The only evidence which furnishes a possible service connection link is Dr. Lenoir’s August 1989 statement that it was “highly probable that the symptoms which [the appellant] ... noted as far back as 1968 may have been early manifestations of his illness.” The letter purports to link some of the appellant’s symptoms of his current neurological disorder of an unknown etiology to on or about the period of time he was in the service. Although the Board did not specifically mention this letter in its findings, it did consider and refer to Dr. Lenoir’s records and determined in light of all the medical evidence, none of which specifically linked the appellant’s condition to service, that service connection was not warranted. For example, neurologist Subramony in his July 1989 letter, which the Board specifically referred to, concluded that “none of [the appellant’s] symptoms [from service] ... can be attributed as early manifestation of neurological disease.” Furthermore, Dr. Lenoir’s letter does not state that 1968, the key year in this case, was necessarily when the unspecified symptoms started.

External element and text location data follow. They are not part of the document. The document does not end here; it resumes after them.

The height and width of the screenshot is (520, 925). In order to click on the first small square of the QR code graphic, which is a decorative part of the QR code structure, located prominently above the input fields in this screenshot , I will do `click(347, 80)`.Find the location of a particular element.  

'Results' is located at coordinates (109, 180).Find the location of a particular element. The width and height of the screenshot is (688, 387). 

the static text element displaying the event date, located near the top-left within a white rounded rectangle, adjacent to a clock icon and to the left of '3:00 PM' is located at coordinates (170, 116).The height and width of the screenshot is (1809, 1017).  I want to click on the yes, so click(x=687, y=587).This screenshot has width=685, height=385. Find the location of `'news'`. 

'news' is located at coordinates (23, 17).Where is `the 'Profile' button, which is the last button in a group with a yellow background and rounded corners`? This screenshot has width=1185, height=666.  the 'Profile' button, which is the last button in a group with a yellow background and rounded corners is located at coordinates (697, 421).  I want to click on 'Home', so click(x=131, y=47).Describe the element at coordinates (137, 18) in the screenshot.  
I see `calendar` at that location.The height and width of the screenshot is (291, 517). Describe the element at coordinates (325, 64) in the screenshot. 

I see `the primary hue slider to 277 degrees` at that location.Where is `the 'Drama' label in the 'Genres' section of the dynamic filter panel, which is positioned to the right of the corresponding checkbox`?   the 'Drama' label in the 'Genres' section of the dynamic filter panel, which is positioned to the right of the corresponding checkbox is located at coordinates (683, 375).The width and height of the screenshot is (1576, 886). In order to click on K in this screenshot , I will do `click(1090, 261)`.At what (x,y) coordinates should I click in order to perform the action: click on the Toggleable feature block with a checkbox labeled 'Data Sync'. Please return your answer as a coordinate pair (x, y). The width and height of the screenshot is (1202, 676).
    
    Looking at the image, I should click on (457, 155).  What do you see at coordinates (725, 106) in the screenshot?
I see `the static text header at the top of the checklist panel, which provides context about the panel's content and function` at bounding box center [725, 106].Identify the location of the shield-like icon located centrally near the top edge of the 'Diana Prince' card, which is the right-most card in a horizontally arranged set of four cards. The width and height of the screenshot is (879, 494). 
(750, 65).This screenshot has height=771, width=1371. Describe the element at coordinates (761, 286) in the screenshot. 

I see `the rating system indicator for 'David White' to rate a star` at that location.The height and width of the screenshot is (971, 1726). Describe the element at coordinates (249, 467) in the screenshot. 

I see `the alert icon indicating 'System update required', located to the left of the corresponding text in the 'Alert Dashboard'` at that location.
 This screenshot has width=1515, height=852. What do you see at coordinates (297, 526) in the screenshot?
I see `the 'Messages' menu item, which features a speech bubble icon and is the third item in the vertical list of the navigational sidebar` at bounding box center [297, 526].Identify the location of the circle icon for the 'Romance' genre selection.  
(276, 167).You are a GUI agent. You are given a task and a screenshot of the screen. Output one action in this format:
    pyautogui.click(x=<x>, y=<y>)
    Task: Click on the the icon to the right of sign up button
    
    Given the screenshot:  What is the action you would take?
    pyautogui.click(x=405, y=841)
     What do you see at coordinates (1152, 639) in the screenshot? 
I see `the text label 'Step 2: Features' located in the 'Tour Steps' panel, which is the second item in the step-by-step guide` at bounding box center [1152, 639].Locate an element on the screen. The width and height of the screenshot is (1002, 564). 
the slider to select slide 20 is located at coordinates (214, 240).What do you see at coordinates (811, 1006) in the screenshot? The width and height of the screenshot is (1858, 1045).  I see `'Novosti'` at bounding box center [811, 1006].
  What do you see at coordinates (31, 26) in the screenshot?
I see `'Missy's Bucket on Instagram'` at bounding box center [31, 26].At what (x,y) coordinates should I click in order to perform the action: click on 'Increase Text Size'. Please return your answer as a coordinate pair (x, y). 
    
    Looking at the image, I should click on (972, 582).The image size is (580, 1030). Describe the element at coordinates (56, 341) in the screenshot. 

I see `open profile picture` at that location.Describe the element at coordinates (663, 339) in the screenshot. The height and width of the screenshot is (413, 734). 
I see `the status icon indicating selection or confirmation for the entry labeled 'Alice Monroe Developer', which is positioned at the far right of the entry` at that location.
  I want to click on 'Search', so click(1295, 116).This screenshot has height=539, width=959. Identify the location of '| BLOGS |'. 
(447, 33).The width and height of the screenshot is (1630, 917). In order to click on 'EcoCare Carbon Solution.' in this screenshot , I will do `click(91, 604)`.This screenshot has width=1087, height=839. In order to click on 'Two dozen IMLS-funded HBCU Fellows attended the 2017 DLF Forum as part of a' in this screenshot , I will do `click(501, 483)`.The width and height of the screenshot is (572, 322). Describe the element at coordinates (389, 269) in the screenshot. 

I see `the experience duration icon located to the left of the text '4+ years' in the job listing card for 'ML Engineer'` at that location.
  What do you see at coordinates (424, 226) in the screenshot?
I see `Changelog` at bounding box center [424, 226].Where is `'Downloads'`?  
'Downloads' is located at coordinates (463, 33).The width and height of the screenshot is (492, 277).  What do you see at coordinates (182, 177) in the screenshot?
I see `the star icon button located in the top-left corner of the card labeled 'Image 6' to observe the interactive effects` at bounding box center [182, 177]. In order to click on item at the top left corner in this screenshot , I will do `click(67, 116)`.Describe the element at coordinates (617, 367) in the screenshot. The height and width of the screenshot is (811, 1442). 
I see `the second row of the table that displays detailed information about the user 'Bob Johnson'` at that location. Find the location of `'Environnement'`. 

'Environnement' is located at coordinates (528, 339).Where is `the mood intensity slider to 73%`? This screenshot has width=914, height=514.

In fact, the medical evidence as well as the service medical records and other testimony indicate clearly that the “symptoms” referred to by Dr. Lenoir preexisted service and were no worse at the conclusion of the appellant’s service than they were at the beginning. The 1968 service medical records indicate that the appellant had a history of multiple joint pain for ten years at the time of his induction. The appellant reported the same joint pain at his separation examination. Given all the other overwhelming medical evidence and the context of Dr. Lenoir’s short, somewhat ambiguous letter, the Board’s failure to refer specifically to the letter in arriving at its factual conclusion, was, at the most, harmless error. See Soyini v. Derwinski, 1 Vet.App. 540, 546 (1991).
B. Arthritis
In its October 15, 1992, decision, the Board also denied entitlement to service connection for arthritis. A determination of service connection is a finding of fact subject to the “clearly erroneous” standard of re
As with the appellant’s neurological disorder, a definitive diagnosis of arthritis seems elusive. According to Dr. Collins’ April 1990 letter, the appellant’s salivary gland biopsy did not “absolutely” reveal Sjogren’s syndrome but the findings were “consistent.” However, the VA rheumatologist in 1991 refuted Dr. Collins’ conclusions and determined there was no evidence of Sjogren’s syndrome. Moreover, the VA rheumatologist found no joint abnormalities except as related to the appellant’s recent right ankle injury. He also concluded that the appellant’s history of joint pain which, it must be remembered, preceded his service by some ten years, was not related to any neurologic syndrome. Thus, given the evidence of record, the factual findings of the Board are plausible.
III. CONCLUSION
The October 15, 1992, decision of the Board is AFFIRMED.